RN: Are hospitals ready to take this step?
Dr. Bankowitz: We believe that the majority of hospitals are ready to move toward a pay-for-performance environment, but the CMS's rule does not make this transition optimal. Premier has long argued that performance thresholds should be established at a level that all hospitals reasonably could be expected to achieve. Setting the threshold at the median in the baseline period is overly ambitious in the first year of the program, and fails to take into account the time needed to establish robust quality-improvement infrastructures.
RN: Is this program likely to meet the goals of lowering cost while improving quality?

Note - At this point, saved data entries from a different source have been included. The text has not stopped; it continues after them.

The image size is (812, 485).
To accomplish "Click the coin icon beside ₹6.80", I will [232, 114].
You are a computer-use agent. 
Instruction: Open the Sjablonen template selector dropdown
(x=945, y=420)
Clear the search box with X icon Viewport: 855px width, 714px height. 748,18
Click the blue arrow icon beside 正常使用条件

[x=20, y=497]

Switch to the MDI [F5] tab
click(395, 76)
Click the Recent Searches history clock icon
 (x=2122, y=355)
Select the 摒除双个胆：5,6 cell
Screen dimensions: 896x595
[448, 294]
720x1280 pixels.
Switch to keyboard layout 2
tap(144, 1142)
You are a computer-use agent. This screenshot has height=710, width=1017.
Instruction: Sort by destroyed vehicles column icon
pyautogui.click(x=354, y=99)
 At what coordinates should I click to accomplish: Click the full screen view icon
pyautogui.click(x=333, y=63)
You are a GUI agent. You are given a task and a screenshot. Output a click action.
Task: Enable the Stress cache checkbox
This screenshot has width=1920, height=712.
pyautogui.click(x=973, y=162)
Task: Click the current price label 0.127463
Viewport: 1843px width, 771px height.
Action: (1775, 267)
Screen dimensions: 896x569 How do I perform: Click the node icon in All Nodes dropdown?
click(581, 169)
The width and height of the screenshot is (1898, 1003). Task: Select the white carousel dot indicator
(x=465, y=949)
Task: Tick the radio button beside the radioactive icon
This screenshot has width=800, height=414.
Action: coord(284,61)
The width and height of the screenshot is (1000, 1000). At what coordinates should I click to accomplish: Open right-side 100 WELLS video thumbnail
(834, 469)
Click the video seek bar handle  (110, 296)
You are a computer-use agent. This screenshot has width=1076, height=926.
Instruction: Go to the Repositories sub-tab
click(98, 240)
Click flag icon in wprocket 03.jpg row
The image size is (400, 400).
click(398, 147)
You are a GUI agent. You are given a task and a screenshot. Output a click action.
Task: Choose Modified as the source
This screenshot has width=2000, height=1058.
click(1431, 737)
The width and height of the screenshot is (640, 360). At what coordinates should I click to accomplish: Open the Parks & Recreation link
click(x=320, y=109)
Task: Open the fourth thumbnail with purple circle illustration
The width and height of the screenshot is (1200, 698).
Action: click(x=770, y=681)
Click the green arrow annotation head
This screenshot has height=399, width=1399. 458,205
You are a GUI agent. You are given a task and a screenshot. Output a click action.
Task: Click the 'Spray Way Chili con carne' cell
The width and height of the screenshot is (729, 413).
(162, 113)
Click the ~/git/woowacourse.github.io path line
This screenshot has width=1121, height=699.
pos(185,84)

Dr. Bankowitz: Directionally, there are myriad proposals both through health reform and in the private market that are moving the system forward and aligning incentives to reward quality outcomes, as opposed to volume-based fees for service. For example, in addition to the VBP program, reform calls for payment penalties for hospitals with high readmission rates and the recently released Medicare shared-savings program rules are predicated on the desire to pay for improved quality that is delivered at a lower cost. Moreover, private payers are pushing for value-based reimbursement overall, and hospitals will increasingly have to achieve the goals of better quality and lower costs in order to survive in the future. Broadly, all these programs are pushing us to a new way of reimbursing and delivering care, a change that is long overdue, considering the quality gaps in the current system as well as the unaffordable trajectory of health care spending.
RN: How could this program help pave the way for pay for performance at the physician level?
Dr. Bankowitz: Many pay-for-performance programs exist today in private markets. Traditionally, however, hospitals have had a challenging time implementing pay for performance with physicians, as there are legal issues that prevent this type of cooperation and coordination, including the Stark Law, civil monetary penalties law, and antitrust laws. What's encouraging is that these traditional barriers are starting to go away. In the recent Medicare shared-savings proposed rule, for instance, a number of waivers were proposed that would allow hospitals and other providers to share in savings generated and to provide compensation for physicians who are able to achieve better quality outcomes at a lower cost. Provided that these remain in the final rule, we would anticipate that a greater portion of physician pay will ultimately be tied to their ability to deliver better health and greater value.
DR. BANKOWITZ, a board-certified internist and medical informaticist, is the chief medical officer at the Premier Healthcare Alliance. He is also a senior scholar with the center for health care policy at Thomas Jefferson University in Philadelphia.